On February 23, 25 members of the Irish History class at Martha’s Vineyard Regional High School and six chaperones left for a great adventure in Ireland. We flew from Logan airport in Boston at 7 pm to arrive bright and early at 5 am in Dublin.
Right away we were off to explore the capital city, starting with a traditional Irish breakfast in the second oldest pub in Ireland. We toured all over Dublin seeing historical sites and learning a lot about Irish culture.
After a short break at the hotel, we went to a play at the Abbey Theater. We saw an abstract piece named “Raoul.” Most of the audience enjoyed the play but a few of us did not understand it and had a hard time staying awake!
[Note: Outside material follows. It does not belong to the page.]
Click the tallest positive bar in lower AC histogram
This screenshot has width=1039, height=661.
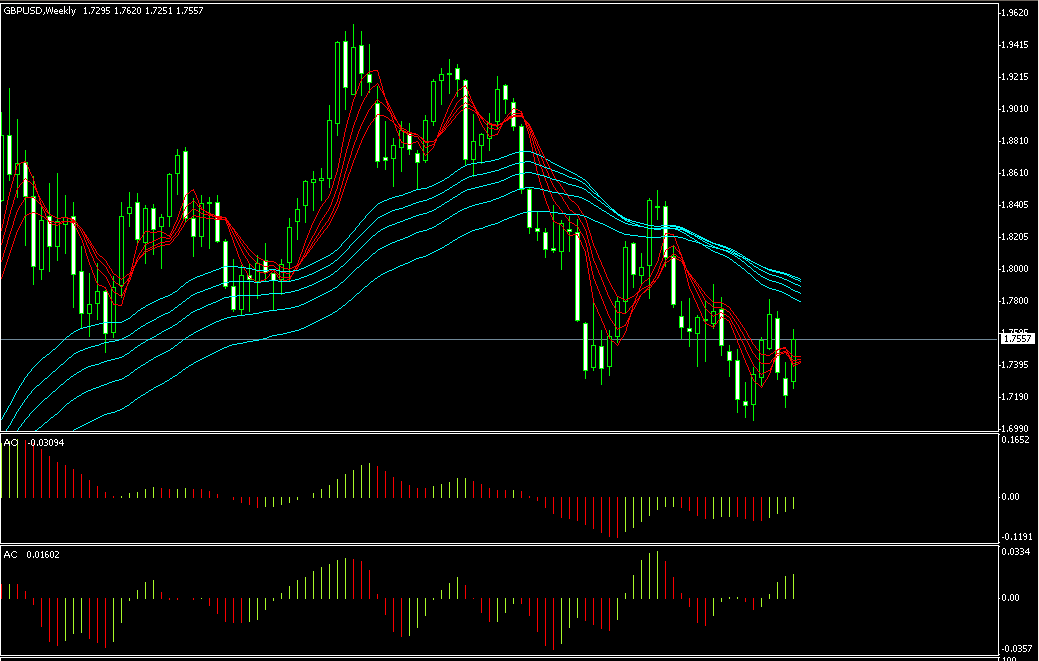coord(657,575)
The next day we got an early start and headed to the Rock of Cashel. 0nce again it was a beautiful day. We climbed the steep rock up to the 1,000-year-old ruins of a chapel. The chapel was gorgeous, and we all loved the view from up there of the never-ending fields of green and the bright sun shining on them. Then we headed to a hotel in Killarney that was one of the favorites of the group because we were right in town.
That night we walked in to town and saw many other teenagers but not many police. In Ireland they trust the teenagers more and the teenagers respect that. We on the Vineyard could learn from what we saw in Ireland. Respect is the key: In Ireland the authorities respect the kids so the kids respect them.
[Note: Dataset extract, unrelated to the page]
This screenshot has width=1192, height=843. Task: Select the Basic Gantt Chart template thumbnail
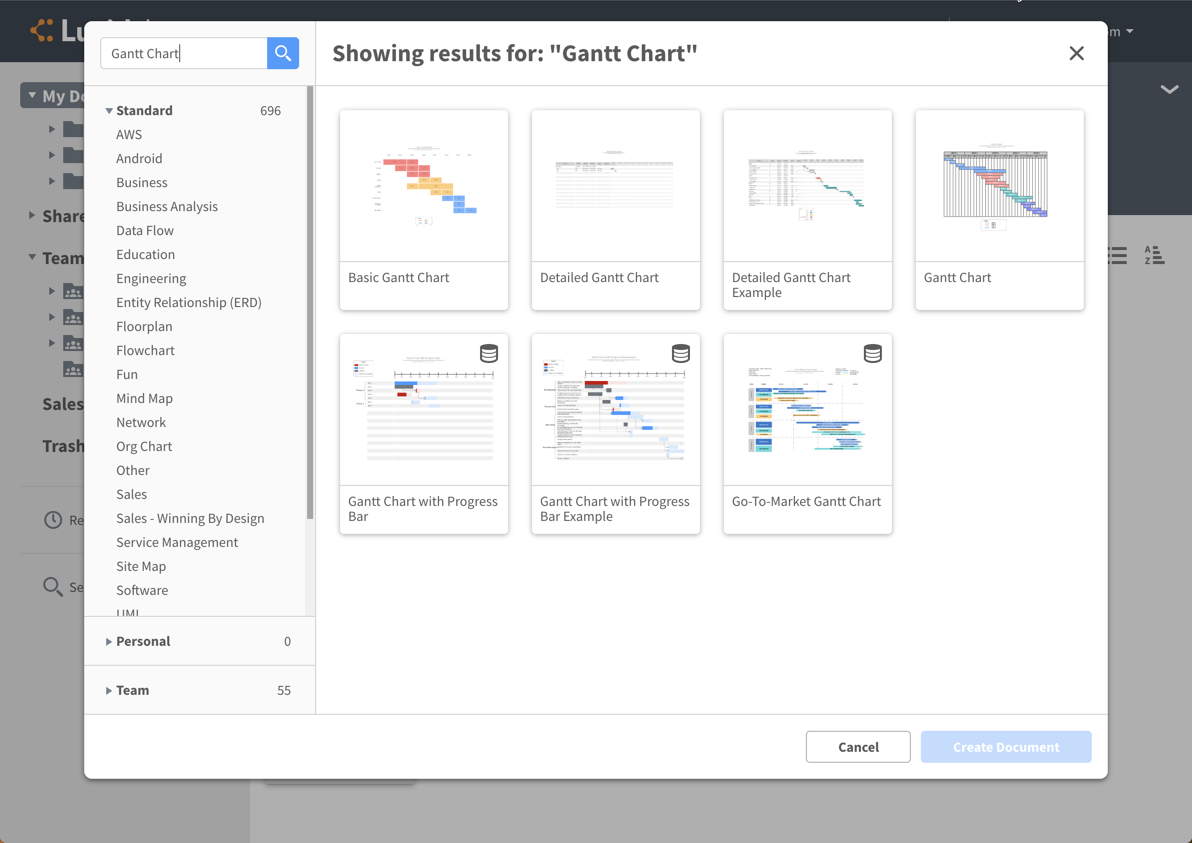[x=423, y=186]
Walking through town, many of us noticed the difference in culture. The style of clothing, the art, and the music were all different than ours.
Adopting donkeys was the next thing on our agenda. Every year someone from the Irish History class adopts a donkey for friends, family, or themselves. Our group adopted one named Lorcan. Two years ago Anna Hayes adopted a donkey for her sister Samantha Cassidy and last year her whole family went to visit her donkey, Timmy. The sanctuary named one of their new foals Cassidy after Samantha.
Once we were done at the donkey sanctuary we headed over to Blarney Castle. We walked towards the castle through wonderful gardens. It was a long hike to the top of castle, but when we finally got to the top we all took turns kissing the Blarney Stone, so now we all have the gift of eloquence!
Many of us were nervous about kissing the stone because of stories we had heard about people fouling it, but once we saw the stone we knew the stories were not true because of how protected it was.
We traveled back to Killarny for another fun night.
The next day we traveled on a ferry for the favorite part of the trip, visiting the Cliffs of Moher. Everyone found the cliffs beautiful, and was shocked by how high they were. It was nice to hike as a group to the top and see across the ocean.
They now have a virtual tour of the cliffs where you dive beneath the ocean and follow a seagull. No one really enjoyed that. It could not compare with the real thing.
Then we were off to the Gaelic football county game, Mayo versus Galway. All games are played on Sundays and we were the only tourists there.
We did not understand what was going on but Tom, one of the chaperones, persuaded a local man to explain the game to us — if Tom rooted for Galway. Mayo won!
The next morning we headed out of Galway to the Connemara Marble Factory where they make beautiful jewelry from natural local marble. Many of us bought things for our families there.
Next, on to one of my favorites, the seaweed baths at a relaxing and traditional Irish spa. Before going into the baths, Tom, Jordan, and I took a dip in the ice cold waters of the Atlantic. In the baths everyone relaxed in a steam box and then in a tub filled with hot water and real seaweed.
Frank, our tour guide, became part of our group over the week. He did a great job teaching us all about Ireland now and in the past, and still making sure we had lots of fun. Frank was very kind, thoughtful, and always made sure we had time to explore and enjoy the culture.
Everywhere we went was fabulous! All of the places we went were so educational and exciting, and even though we were strangers we were treated like family.
Our hotels were gorgeous and comfortable. We were pampered with comfortable beds, wonderful food, and comforting spas. As a group we came to the conclusion that the Dunboyne Castle was the best. It had the nicest rooms, best food, and a huge pool and spa area. We stayed there on the last night.
It was there that many of us realized that even though we were not friends at the start of the trip, by the end we were family, and we still are. I feel so privileged to have been able to go on the trip to Ireland.
Mary Vogel, a senior at MVRHS, is a member of the Irish History Class.